*** Opening Supplied entries ***

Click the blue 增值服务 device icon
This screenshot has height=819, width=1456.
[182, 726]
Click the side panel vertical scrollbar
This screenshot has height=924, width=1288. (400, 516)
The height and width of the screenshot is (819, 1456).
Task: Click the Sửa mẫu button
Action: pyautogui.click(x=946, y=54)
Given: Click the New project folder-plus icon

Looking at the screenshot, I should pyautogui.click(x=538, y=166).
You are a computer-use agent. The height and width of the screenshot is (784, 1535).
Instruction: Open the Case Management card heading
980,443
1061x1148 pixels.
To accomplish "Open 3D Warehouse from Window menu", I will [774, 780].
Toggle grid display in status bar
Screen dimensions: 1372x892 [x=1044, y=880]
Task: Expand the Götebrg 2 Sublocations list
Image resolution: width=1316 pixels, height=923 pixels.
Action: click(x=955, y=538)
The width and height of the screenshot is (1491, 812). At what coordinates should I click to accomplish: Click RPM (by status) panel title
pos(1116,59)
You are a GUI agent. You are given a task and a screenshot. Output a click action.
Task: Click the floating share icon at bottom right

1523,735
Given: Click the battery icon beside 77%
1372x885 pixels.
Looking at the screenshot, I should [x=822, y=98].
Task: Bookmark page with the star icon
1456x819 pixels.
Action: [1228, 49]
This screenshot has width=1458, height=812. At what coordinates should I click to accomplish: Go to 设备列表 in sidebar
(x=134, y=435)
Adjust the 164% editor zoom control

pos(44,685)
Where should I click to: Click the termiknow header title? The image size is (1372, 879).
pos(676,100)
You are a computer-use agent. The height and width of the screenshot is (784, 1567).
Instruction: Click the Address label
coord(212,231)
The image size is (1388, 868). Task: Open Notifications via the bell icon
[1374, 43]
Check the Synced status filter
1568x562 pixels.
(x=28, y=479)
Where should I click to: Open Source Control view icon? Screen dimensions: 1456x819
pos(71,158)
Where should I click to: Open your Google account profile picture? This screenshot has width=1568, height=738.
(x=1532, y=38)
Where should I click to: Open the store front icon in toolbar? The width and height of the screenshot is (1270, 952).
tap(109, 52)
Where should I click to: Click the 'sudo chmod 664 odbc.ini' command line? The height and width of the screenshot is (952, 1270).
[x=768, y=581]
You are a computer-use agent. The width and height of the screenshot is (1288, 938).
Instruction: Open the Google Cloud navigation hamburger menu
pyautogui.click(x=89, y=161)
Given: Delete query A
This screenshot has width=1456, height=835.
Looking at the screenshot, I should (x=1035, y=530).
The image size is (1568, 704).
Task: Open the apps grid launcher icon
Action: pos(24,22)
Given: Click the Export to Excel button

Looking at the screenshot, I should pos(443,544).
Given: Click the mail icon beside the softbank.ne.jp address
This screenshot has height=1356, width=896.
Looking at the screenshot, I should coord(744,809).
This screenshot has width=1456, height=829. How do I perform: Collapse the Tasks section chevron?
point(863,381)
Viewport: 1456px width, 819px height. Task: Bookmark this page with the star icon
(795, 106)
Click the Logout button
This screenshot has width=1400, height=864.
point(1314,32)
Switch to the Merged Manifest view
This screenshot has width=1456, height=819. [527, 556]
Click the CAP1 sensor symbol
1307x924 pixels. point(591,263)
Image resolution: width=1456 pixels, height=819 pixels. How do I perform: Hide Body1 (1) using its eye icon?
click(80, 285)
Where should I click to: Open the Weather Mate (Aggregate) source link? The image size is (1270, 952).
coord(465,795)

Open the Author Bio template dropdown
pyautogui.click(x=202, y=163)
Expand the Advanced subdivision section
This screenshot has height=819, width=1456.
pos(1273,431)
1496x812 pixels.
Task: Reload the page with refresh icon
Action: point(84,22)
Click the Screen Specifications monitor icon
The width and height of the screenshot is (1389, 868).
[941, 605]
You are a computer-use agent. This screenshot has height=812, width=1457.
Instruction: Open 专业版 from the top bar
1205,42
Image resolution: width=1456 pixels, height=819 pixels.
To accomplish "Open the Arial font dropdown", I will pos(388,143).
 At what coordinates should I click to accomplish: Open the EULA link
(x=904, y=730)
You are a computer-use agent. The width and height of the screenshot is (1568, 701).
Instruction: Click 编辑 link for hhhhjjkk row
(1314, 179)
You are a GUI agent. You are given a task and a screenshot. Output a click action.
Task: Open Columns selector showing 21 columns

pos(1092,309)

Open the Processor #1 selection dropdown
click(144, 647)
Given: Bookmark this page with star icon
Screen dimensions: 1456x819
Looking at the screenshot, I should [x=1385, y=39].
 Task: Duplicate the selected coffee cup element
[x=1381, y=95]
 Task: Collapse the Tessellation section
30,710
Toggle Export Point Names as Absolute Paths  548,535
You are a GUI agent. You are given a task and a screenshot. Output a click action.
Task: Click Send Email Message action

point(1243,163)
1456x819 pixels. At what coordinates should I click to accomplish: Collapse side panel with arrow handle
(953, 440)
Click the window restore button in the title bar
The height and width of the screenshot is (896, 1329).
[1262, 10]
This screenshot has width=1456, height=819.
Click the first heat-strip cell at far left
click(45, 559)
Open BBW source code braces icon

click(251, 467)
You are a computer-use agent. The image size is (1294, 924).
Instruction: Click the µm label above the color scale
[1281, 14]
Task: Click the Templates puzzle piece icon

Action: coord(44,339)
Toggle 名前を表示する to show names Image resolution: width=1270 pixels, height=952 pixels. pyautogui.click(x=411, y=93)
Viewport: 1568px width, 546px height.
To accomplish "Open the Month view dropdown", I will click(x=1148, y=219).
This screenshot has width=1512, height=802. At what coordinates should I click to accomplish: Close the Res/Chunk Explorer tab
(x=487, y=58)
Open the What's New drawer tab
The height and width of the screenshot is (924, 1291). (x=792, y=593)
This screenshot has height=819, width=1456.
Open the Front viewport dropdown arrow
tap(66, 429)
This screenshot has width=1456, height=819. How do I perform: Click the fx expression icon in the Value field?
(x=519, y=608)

*** Closing Supplied entries ***

**Activity**
Whenever "beside" occurs in a line of the entries, copy that line.

**Output for this exercise**
Given: Click the battery icon beside 77%
Given: Click the mail icon beside the softbank.ne.jp address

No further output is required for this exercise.